All what I want, is to write a line to file without a newline at the end. It works with "echo -n" for all lines, but not for the last one. At the end of the file is always a "0a" (hex)
I am not a vim developer so i can only speculate: vim - like vi - is not a hex-editor, but a text-editor. As such it (tries to) create(s) "well-formed" text files. A text file in UNIX has to have a newline character at the end of each line - if there is only one line, like in your case, then it has to be at the end, before the EOF-character.
I suppose that od is showing the file as it is (well, this in fact i know) and vim is "correcting" the file format as it opens it. I bet that when you save this to a different file and analyse that with od it will show the "extra" newline character the same way as vim does.
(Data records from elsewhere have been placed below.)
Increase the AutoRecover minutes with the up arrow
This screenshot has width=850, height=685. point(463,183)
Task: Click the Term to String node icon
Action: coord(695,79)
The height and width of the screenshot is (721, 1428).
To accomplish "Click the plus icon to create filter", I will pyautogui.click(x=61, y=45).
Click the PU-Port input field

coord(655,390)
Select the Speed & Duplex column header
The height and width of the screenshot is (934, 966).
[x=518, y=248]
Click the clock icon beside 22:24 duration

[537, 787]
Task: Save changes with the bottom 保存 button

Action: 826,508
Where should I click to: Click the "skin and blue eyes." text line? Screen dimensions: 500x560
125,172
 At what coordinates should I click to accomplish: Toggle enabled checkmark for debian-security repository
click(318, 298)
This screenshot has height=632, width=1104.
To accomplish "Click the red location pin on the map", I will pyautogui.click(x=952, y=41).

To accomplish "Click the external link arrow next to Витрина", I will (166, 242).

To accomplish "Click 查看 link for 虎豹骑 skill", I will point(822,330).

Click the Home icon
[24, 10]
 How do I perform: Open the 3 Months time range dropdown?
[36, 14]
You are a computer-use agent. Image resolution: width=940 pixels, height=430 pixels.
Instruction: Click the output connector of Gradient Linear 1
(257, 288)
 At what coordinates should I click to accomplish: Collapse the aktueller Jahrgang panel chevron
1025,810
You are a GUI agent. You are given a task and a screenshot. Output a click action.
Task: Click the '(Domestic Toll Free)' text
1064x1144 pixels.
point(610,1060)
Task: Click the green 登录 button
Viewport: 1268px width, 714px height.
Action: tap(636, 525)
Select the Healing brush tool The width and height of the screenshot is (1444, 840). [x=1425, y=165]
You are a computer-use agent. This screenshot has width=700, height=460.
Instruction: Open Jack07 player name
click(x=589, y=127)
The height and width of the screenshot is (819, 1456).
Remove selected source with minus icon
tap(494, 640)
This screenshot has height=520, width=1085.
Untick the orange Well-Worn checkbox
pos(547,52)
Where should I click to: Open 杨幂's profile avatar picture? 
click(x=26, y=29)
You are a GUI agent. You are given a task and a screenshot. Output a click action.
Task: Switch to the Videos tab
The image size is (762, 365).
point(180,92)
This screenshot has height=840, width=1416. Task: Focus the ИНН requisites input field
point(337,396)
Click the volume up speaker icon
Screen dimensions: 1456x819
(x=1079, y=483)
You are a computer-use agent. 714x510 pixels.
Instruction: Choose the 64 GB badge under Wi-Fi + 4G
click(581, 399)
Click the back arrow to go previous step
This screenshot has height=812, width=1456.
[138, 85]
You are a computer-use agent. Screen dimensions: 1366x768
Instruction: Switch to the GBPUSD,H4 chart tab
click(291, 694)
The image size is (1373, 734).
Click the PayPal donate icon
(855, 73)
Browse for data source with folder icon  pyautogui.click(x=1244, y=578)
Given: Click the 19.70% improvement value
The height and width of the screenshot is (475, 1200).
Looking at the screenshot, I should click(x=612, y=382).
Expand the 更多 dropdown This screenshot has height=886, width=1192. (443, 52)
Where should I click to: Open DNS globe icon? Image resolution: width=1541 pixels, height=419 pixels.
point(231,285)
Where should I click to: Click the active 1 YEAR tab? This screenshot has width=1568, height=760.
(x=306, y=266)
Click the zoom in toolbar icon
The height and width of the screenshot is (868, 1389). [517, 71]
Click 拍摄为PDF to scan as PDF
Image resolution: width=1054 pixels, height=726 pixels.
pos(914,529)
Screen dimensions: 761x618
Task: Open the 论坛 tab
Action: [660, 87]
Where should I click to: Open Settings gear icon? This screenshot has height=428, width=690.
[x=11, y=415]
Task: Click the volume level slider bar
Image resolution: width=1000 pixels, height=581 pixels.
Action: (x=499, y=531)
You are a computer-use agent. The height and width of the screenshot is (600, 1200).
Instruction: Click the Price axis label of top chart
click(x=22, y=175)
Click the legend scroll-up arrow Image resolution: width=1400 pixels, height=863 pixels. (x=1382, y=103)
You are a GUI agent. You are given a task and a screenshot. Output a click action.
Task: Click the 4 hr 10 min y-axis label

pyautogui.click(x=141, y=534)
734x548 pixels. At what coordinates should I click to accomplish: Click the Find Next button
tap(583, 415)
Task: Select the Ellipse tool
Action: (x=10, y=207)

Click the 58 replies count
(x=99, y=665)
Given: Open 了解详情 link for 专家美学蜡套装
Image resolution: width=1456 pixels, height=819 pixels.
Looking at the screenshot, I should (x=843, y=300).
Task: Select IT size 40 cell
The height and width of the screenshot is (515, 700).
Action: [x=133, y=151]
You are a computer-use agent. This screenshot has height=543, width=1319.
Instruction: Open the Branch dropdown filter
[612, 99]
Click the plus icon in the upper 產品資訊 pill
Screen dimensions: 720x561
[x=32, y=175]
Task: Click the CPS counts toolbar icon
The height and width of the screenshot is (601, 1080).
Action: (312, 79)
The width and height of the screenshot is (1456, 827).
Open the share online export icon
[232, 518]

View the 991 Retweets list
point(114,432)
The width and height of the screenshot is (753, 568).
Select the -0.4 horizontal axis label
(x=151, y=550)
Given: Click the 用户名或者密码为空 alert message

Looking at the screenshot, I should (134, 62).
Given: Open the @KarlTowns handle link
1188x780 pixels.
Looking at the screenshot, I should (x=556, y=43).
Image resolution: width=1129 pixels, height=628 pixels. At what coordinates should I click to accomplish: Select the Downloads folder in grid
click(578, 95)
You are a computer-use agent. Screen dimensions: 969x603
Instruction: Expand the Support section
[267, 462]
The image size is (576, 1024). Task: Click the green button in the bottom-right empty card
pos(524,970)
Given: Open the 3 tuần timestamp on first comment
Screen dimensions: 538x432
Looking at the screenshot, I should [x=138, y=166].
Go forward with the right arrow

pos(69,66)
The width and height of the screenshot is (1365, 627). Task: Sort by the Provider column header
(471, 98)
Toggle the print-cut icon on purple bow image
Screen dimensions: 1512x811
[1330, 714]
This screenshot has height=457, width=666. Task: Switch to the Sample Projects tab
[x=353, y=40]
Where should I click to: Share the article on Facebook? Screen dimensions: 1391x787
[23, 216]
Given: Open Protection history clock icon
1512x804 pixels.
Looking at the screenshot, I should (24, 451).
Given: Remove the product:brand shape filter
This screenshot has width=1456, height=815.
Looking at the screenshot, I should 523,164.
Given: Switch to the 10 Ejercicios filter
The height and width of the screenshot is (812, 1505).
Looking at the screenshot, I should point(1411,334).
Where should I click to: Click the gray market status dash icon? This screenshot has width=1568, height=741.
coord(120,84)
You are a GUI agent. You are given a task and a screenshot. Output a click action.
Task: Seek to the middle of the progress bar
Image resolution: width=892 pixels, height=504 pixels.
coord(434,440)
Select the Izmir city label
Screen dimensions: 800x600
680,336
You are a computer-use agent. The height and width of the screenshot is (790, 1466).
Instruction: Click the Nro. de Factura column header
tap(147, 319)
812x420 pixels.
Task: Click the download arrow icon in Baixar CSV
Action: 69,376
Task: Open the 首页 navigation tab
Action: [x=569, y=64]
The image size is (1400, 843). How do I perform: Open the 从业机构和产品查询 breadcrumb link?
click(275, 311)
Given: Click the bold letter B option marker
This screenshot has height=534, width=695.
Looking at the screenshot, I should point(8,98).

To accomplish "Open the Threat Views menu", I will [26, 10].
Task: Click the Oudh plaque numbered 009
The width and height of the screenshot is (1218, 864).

@bakunin: Yes - this helps a lot. Thats means I have no Chance to see a file without a newline character in vim. With 'od' I will see the real world - as it is.
Because we're dealing with 2 different things here...one is the kernel view of the file which is an unformatted stream of bytes...and another is the application's view of the file. Some applications view the file as lines of text delimited by newlines, while others view it as fixed length records. The syntax of accessing the data in a file is defined by the kernel, which is an unformatted stream of bytes, and this syntax is identical for all programs, but the semantics or interpretation of the data varies from program to program...
On the other hand, a file without newlines containing printer escape sequences can be prefixed to a (plain text) print file without adding lines to the file and changing the page format.